**Your goal**
For this exercise, repeat the records below exactly and omit every picture.

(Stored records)
**********

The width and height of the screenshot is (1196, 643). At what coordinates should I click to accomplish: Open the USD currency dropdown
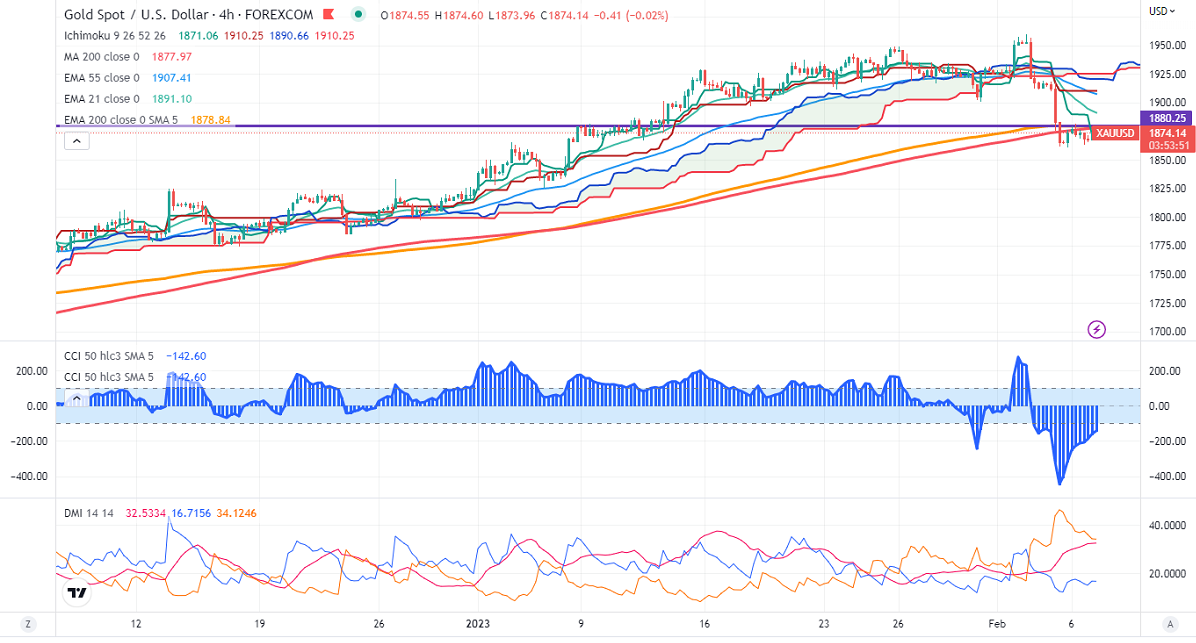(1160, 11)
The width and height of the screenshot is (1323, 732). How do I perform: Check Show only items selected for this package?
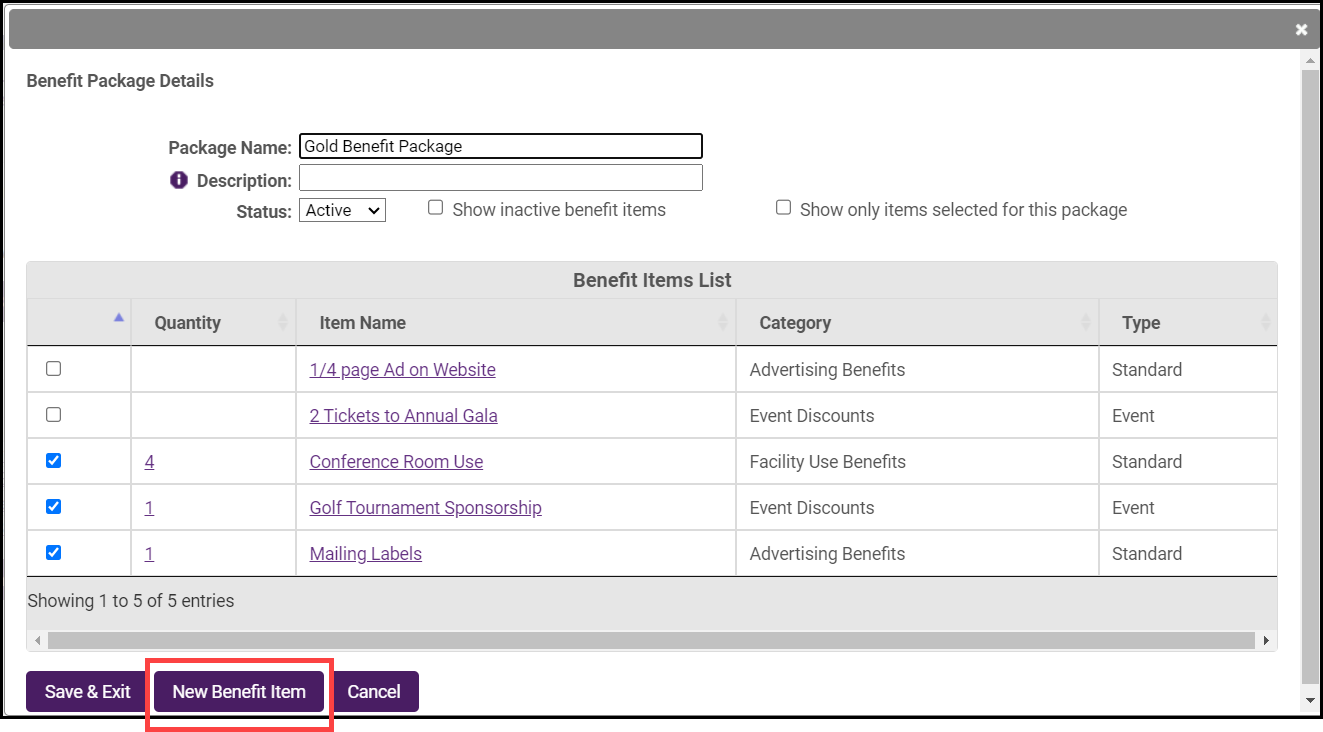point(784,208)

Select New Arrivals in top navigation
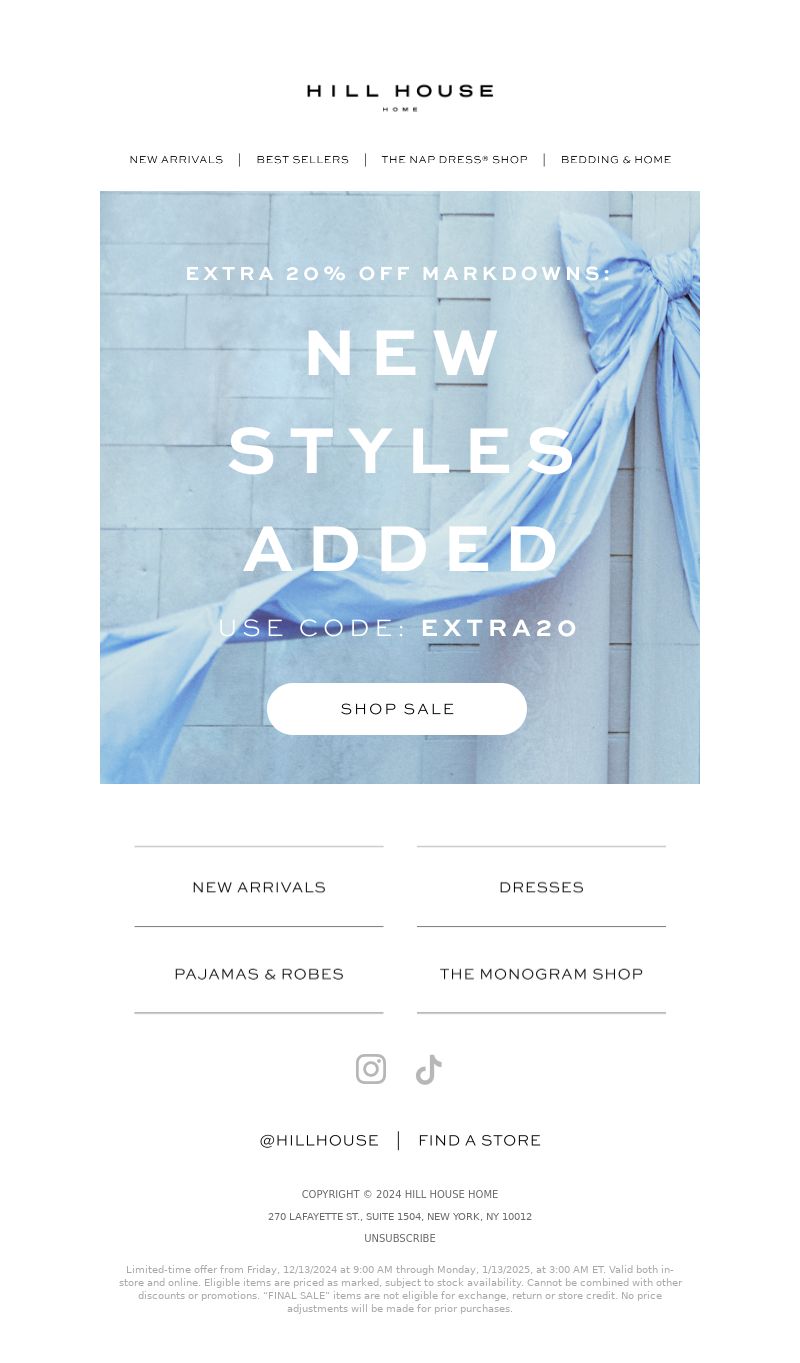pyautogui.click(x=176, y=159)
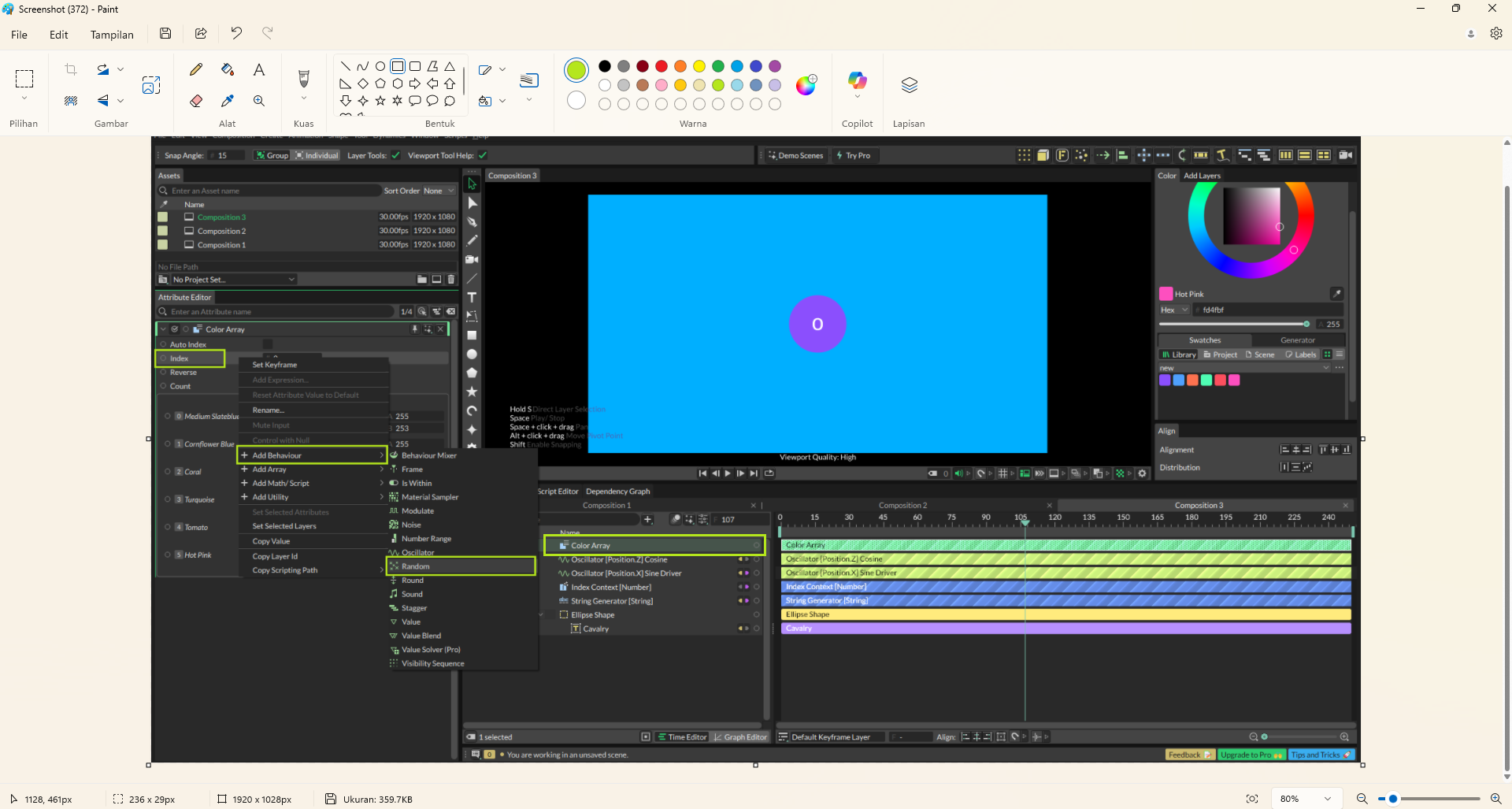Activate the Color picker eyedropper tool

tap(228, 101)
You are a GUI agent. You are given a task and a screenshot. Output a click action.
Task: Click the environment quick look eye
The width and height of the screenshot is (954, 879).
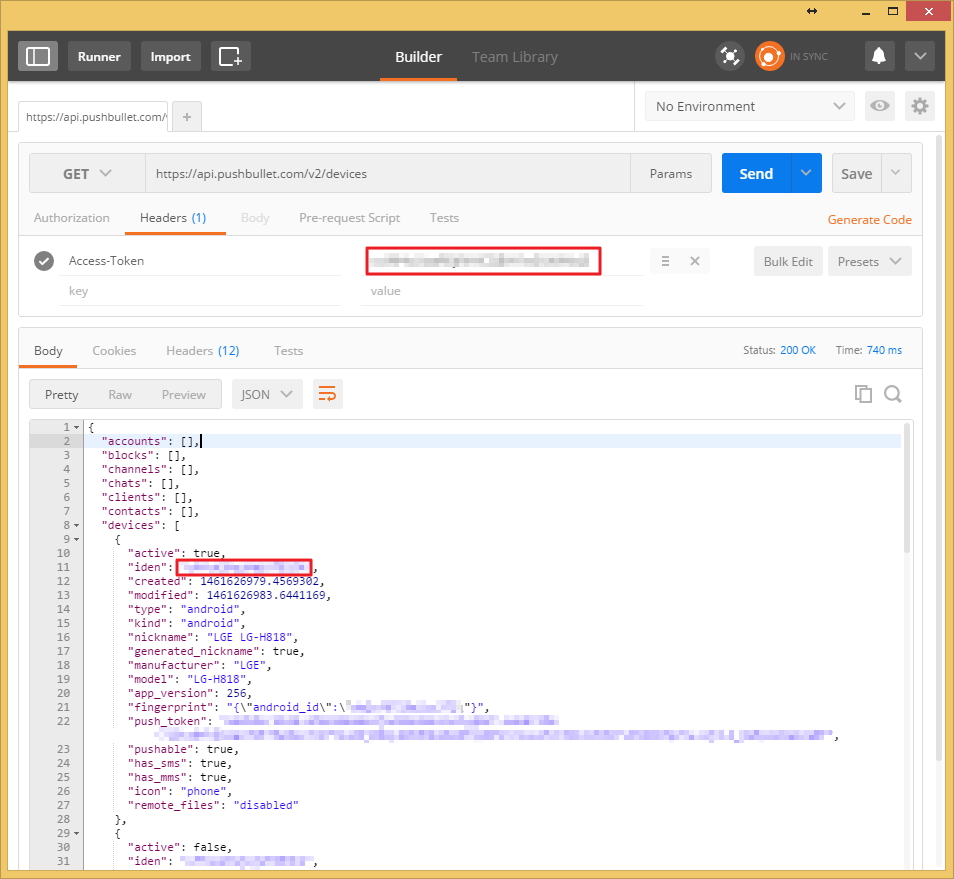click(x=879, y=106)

**********

**Worked solution**
The width and height of the screenshot is (1196, 643). At what coordinates should I click to accomplish: Open the USD currency dropdown
(1160, 11)
The width and height of the screenshot is (1323, 732). How do I perform: Check Show only items selected for this package?
point(784,208)

Select New Arrivals in top navigation
pyautogui.click(x=176, y=159)
Activate the Color picker eyedropper tool

tap(228, 101)
You are a GUI agent. You are given a task and a screenshot. Output a click action.
Task: Click the environment quick look eye
The width and height of the screenshot is (954, 879).
click(x=879, y=106)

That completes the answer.